The Ranters were a libertine religious movement renowned for their advocacy of free love
A Collection of Ranter Writings
Edited by Nigel Smith
Pluto Press, £17.99
Buy it here
The 17th century saw a profusion of sects in England. Most people today are familiar with the names of the Puritans, Quakers, Levellers and Diggers. Less well known is that of the Ranters, a libertine religious movement that thrived for three years following the execution of Charles I in 1649.
Unlike their better-known, ultra-conservative counterparts, the Ranters were renowned – and feared – for their libertarianism, pantheism and advocacy of free love. Believing that God dwelt within the self and nature, they rejected the literal truth of the Bible, the reality of heaven and hell, the Trinity and the notion of immorality, maintaining that salvation existed here on Earth.
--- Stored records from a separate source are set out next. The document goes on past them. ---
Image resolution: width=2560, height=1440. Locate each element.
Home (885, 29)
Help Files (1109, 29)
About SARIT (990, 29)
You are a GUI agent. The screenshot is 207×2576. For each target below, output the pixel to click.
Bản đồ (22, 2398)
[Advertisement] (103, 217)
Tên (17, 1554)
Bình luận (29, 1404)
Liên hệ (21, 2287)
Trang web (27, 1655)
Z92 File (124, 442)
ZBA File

This, they believed, would be achieved through nudity, blasphemy, swearing and profanity, and, most of all, sexual liberty.
As with so many of their contemporary sects, Ranters were also millenarians. They believed Christ would return to Earth in a violent apocalypse to rule a kingdom of perfect saints.
Most threatening of all for the new Puritan social order that followed the regicide, Ranters believed that Christ’s atonement on behalf of mankind was sufficient to save believers to such a degree that they lived in state of “free grace”. That is to say, the Ranters embraced the antinomian heresy, which rejected the notion of external authority and obedience. This made them a potentially serious threat to the state and the stability of the country. No wonder the Puritans outlawed them in 1650, an action that seems to have succeeded, as the Ranters soon vanished – even if their spirit did not.
Nigel Smith has put together a collection of writings from this fascinating, if short-lived sect that emerged from the Baptist church. The editor places their emergence in the context of the mid-17th century, a bleak, violent era marked by economic hardship. Ranterism, says Smith, appealed to a distressed urban artisan class.
Smith notes Ranterism’s affinity with the Romantic movement of the 19th century. Both coincided with revolutionary political upheavals. Both challenged and sought to replace traditional authority. One prominent Ranter, Abiezer Coppe, writes here of “the Ministers, fat parsons, Vicars, Lecturers, &c, who (for their owne base ends, to maintaine their pride, and pompe, and to fill their own paunches, and purses) have been the chiefe instruments of all those horrid abominations, hellish, cruell, devillish persecutions in this Nation which cry for vengeance”.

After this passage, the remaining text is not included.